Lack of Sleep Tied to Higher Risk of Diabetes, Heart Disease
Here are three more reasons to make sure you get enough sleep at night. A Korean study suggests that fewer than six hours of sleep can lead to higher risk of diabetes, heart disease and stroke.
“Short” sleepers, as the researchers called them, are at greater risk for developing metabolic syndrome, which is a combination of risk factors including high blood sugar, high cholesterol, extra fat around the midsection, high blood pressure and excess amounts of fats in the blood.
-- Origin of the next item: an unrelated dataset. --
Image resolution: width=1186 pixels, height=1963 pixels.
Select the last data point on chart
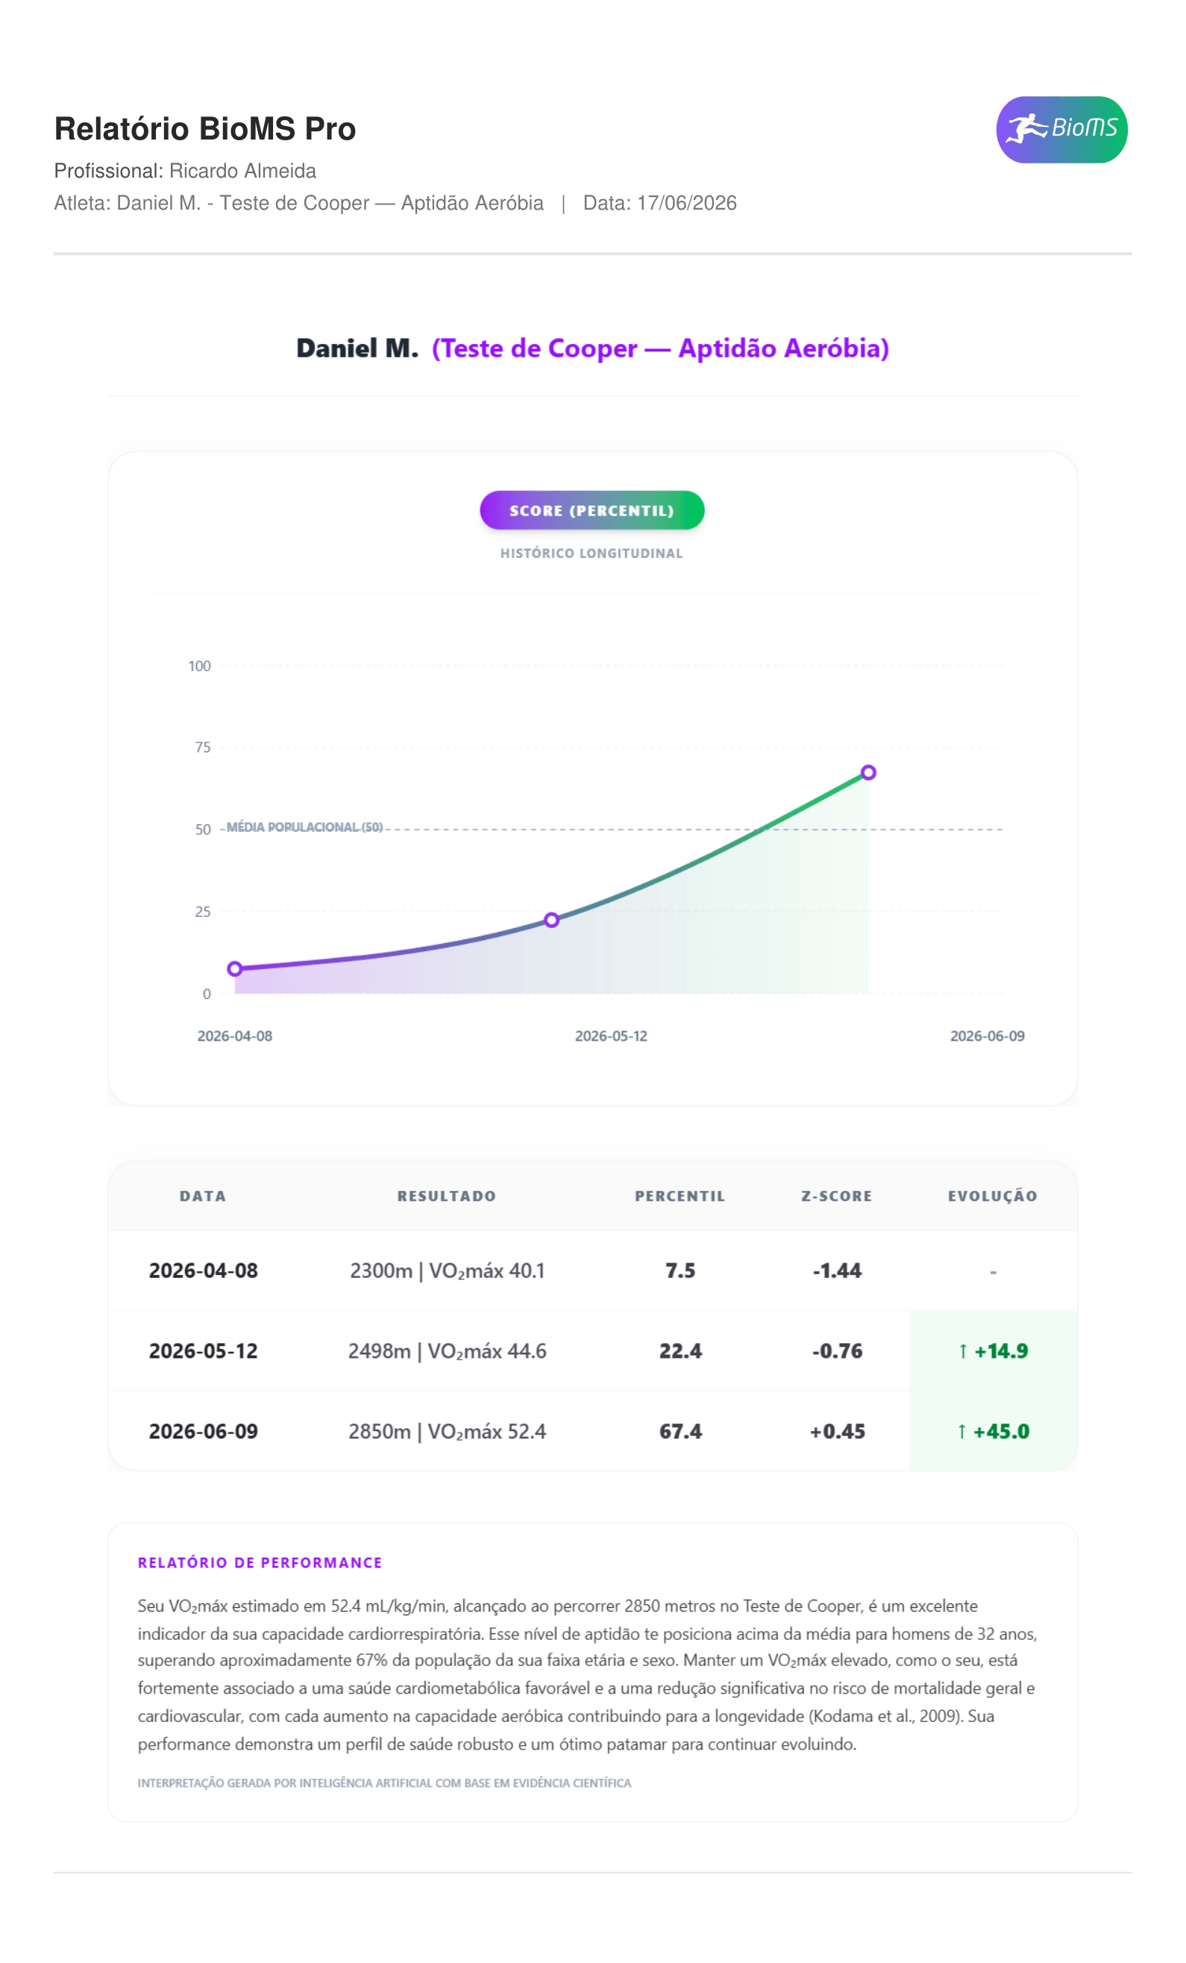(868, 772)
For the study, the team monitored 2,600 adults for two years. Participants were given lifestyle questionnaires once between 2005 and 2008, and again between 2008 and 2011. Participants also shared medical history and were given medical exams within the study period.
After an average follow-up of 2.6 years, about 560 people in the study, or 22 percent of participants, developed metabolic syndrome, according to the results in the journal Sleep.
Short sleep duration was linked to about a 30 percent increased risk of high blood sugar and excess belly fat, as well as 56 percent higher odds of hypertension, compared to those who slept longer.
The team did note that relying on the participants' self-responses to the questionnaires and their recall their sleeping habits, lifestyle behaviors and medical records may have left room for some error. Nevertheless, the findings are consistent with previous research, and remain credible since sleeping habits were surveyed before any of the participants exhibited symptoms of disease.
The scientists emphasized that the research provides more evidence of why people need to pay close attention to their sleeping habits.